Below are the entries; give again exactly the lines from the one mentioning "This screenshot has width=640, height=389." through the one mentioning "Given: Click the", inclusive.

Data records:
----------------
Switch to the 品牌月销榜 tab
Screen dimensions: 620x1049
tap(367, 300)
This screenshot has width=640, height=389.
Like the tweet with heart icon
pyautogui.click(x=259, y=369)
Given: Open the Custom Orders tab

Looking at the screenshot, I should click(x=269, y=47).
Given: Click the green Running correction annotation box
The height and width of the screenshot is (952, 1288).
----------------
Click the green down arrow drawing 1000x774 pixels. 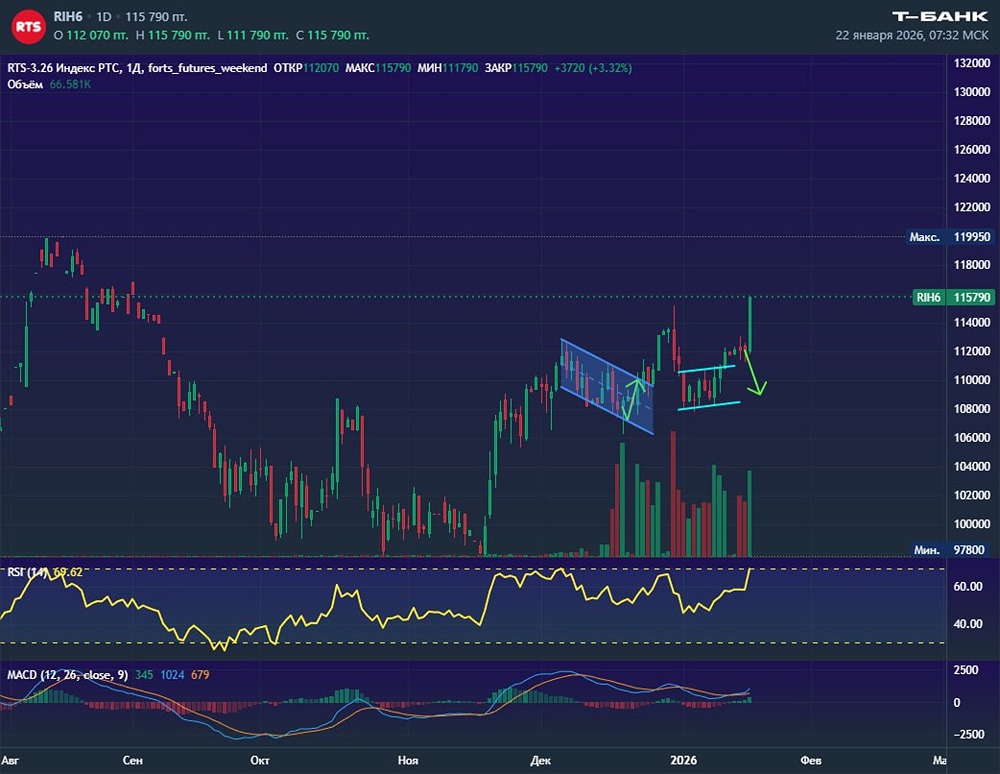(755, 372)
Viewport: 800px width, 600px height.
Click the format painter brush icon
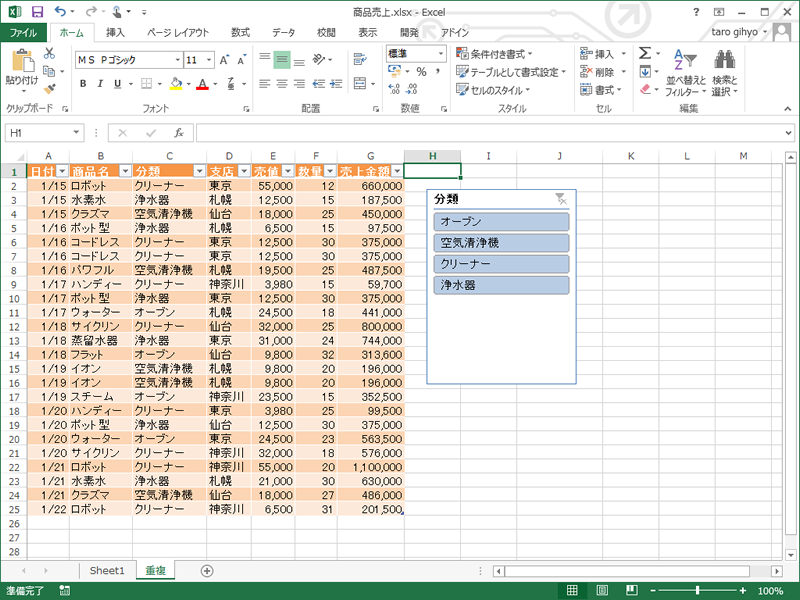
----------------
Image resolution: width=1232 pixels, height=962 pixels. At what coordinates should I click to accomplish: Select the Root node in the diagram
----------------
Task solution:
This screenshot has width=640, height=389.
Like the tweet with heart icon
pyautogui.click(x=259, y=369)
Given: Open the Custom Orders tab

Looking at the screenshot, I should click(x=269, y=47).
Given: Click the green Running correction annotation box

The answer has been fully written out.